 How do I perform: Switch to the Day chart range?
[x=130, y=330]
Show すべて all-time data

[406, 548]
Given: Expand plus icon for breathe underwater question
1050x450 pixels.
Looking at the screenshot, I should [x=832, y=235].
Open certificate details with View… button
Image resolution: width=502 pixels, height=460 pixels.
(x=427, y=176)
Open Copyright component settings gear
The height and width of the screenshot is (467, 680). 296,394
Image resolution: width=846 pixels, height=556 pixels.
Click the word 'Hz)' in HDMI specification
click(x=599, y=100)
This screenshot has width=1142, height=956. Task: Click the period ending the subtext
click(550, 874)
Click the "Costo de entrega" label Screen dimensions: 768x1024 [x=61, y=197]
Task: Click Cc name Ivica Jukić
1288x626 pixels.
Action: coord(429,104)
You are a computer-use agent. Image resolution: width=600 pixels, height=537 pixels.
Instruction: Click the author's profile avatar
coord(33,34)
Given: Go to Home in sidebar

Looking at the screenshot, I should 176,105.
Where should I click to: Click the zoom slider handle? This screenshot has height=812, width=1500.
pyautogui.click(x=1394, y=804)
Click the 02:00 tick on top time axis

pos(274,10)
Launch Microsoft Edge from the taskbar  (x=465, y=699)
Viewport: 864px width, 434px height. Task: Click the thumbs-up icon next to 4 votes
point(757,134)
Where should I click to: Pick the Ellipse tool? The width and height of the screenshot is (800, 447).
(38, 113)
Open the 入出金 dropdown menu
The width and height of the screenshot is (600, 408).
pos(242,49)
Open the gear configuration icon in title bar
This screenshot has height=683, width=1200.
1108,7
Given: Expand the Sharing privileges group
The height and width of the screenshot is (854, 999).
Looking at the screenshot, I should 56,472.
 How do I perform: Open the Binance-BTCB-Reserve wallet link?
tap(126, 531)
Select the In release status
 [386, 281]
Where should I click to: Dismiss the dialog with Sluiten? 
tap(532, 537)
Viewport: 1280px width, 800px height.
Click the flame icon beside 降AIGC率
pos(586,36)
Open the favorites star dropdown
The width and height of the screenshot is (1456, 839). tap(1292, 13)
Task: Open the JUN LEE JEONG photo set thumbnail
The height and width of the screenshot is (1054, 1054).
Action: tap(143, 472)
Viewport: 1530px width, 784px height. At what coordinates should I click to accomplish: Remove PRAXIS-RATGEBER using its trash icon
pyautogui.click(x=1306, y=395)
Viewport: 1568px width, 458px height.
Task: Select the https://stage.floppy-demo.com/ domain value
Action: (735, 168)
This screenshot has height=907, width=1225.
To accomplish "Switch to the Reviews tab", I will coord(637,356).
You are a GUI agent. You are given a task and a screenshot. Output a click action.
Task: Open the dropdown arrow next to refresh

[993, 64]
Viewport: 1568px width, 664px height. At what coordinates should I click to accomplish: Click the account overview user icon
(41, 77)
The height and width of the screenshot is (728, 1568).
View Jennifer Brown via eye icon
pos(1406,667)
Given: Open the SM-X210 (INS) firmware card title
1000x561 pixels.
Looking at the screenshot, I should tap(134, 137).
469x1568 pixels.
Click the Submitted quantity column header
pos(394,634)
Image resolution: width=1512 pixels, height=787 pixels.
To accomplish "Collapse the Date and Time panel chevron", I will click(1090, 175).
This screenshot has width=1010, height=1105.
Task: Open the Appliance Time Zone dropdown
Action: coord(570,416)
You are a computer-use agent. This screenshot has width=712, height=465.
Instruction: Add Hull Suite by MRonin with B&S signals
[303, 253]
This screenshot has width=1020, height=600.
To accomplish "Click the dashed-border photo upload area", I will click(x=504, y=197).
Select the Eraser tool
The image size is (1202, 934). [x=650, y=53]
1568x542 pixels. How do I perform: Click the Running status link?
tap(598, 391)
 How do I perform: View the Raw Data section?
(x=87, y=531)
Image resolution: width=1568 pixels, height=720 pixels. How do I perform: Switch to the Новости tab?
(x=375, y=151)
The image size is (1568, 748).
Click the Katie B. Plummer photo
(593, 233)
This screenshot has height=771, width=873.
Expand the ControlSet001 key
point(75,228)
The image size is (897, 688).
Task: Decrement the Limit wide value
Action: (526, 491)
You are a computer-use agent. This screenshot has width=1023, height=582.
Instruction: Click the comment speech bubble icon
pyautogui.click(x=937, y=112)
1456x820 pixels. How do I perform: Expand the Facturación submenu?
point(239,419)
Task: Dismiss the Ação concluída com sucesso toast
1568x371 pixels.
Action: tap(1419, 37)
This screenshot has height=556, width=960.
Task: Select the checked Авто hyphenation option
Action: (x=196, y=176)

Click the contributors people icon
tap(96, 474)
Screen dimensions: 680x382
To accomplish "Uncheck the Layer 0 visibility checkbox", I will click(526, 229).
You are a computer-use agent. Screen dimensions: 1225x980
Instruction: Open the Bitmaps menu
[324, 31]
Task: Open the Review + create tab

────────────────────────────────────────

Requirement: Lines above with "agent" in them are the ones to copy.

Solution to the exercise:
You are a computer-use agent. Image resolution: width=600 pixels, height=537 pixels.
You are a GUI agent. You are given a task and a screenshot. Output a click action.
You are a computer-use agent. This screenshot has width=712, height=465.
You are a computer-use agent. This screenshot has width=1023, height=582.
You are a computer-use agent. Screen dimensions: 1225x980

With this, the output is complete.